Several design elements enhanced the internal validity of our study. These include a single study site with uniform mycobacteriology laboratory procedures, consistent safety monitoring, and consistent provision of directly observed therapy seven days per week. While acknowledging that these issues may restrict the generalizability of our findings, on balance we consider them to be strengths in the context of this explanatory phase 2 study. Overall, the trend towards greater efficacy with rifapentine 600 mg vs. 450 mg, and the absence of safety or tolerability signals, support future studies of daily rifapentine doses higher than 600 mg to identify the optimal dose.
ACKNOWLEDGEMENTS
The authors gratefully acknowledge the study participants who volunteered their time for this study, and the City of Cape Town Health Department for use of TB clinic facilities for study recruitment.

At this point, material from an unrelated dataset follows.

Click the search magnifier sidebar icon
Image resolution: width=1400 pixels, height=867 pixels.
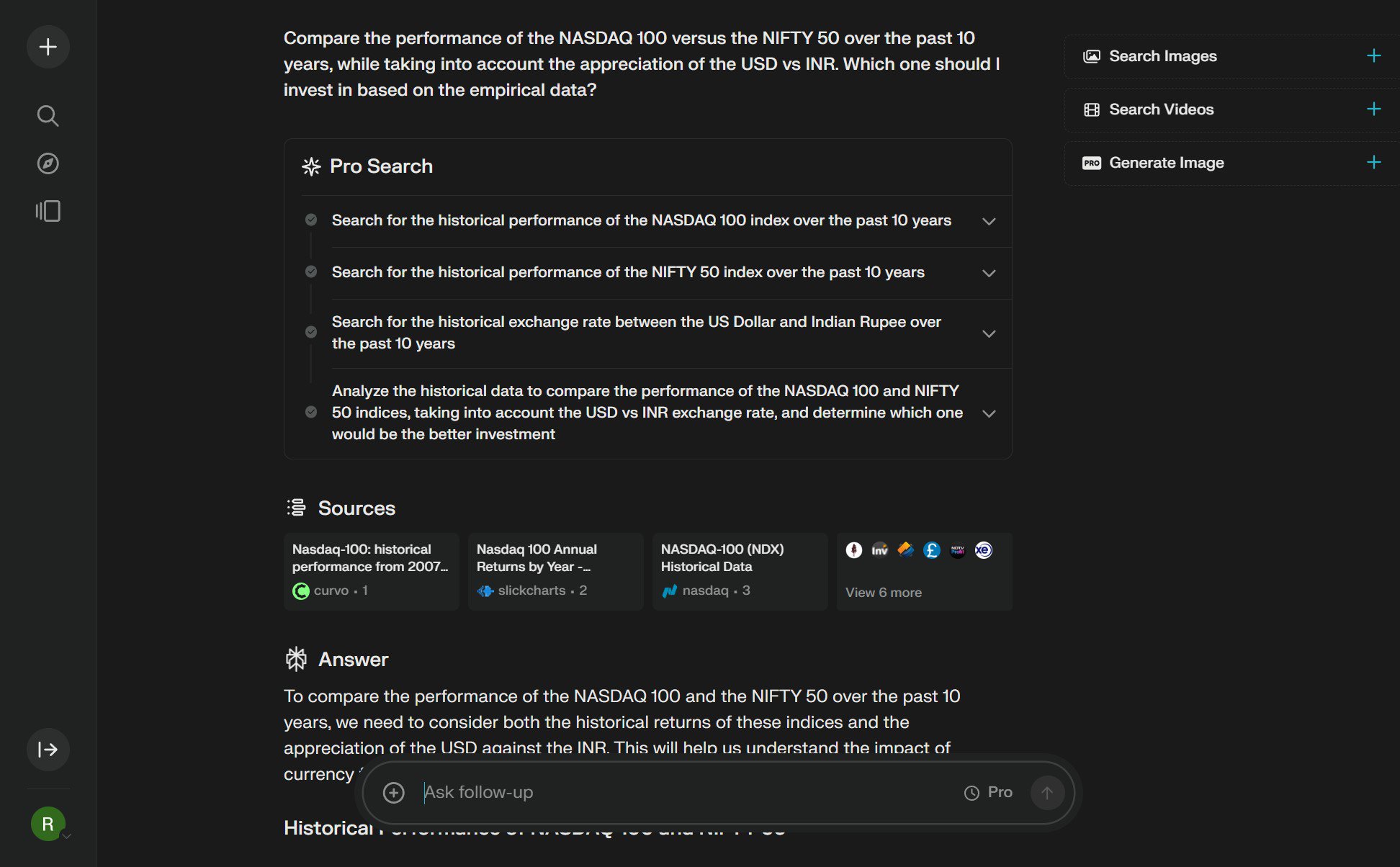click(47, 115)
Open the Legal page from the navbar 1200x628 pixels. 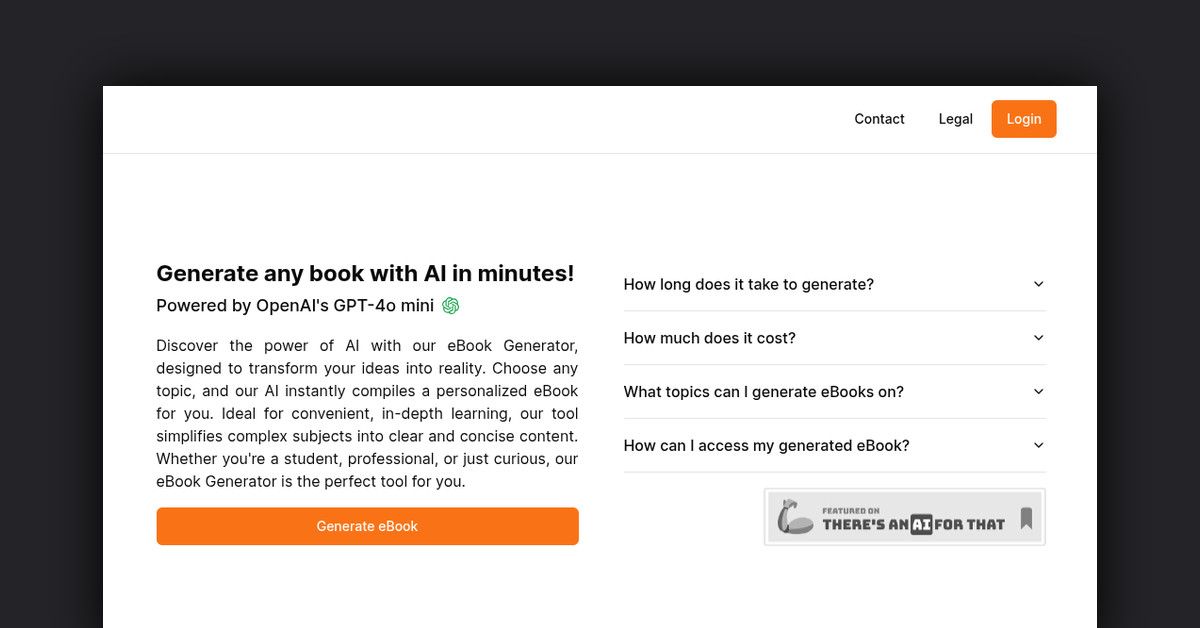point(955,119)
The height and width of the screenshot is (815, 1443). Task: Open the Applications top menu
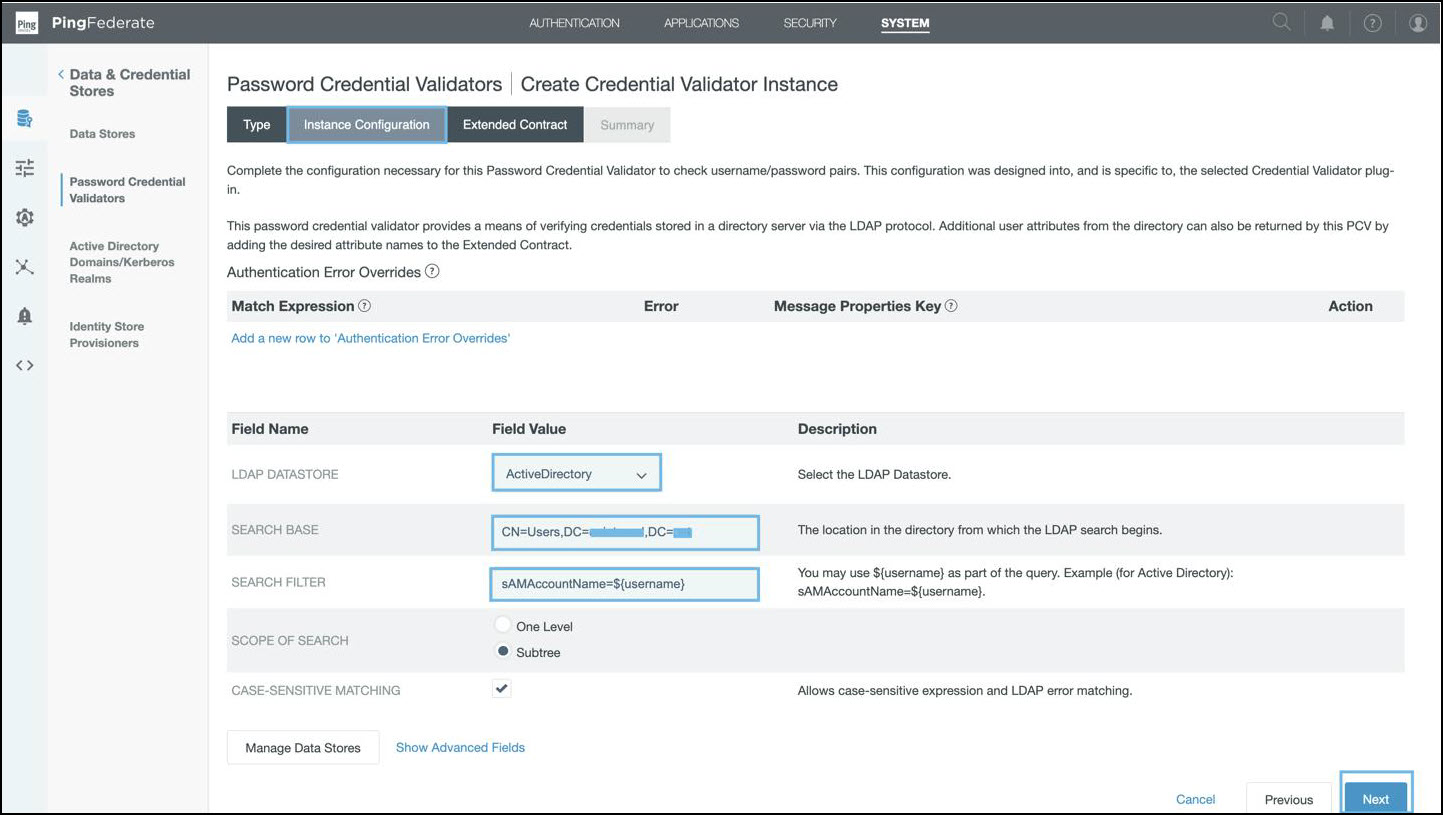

In addition, the study team thanks Drs. William Burman, Neil Martinson, and James Lewis for volunteering their time to serve on the Data and Safety Monitoring Board for this study. This study was funded by grant RO1FD003524 from the U.S. Food and Drug Administration Orphan Products Program. Additional support was provided by U.S. National Institutes of Health grants K24-AI01637 (to REC) and P30 AI094189 (the Johns Hopkins Center for AIDS Research), as well as National Research Foundation of South Africa grant 90729 (to HM). Rifapentine was donated by Sanofi.
Footnotes
CONFLICTS OF INTEREST AND FINANCIAL DISCLOSURES
None of the authors has a commercial or other association that might pose a conflict of interest. Sanofi had no role in study design, implementation, data analysis, manuscript preparation, or decision to submit the manuscript for publication.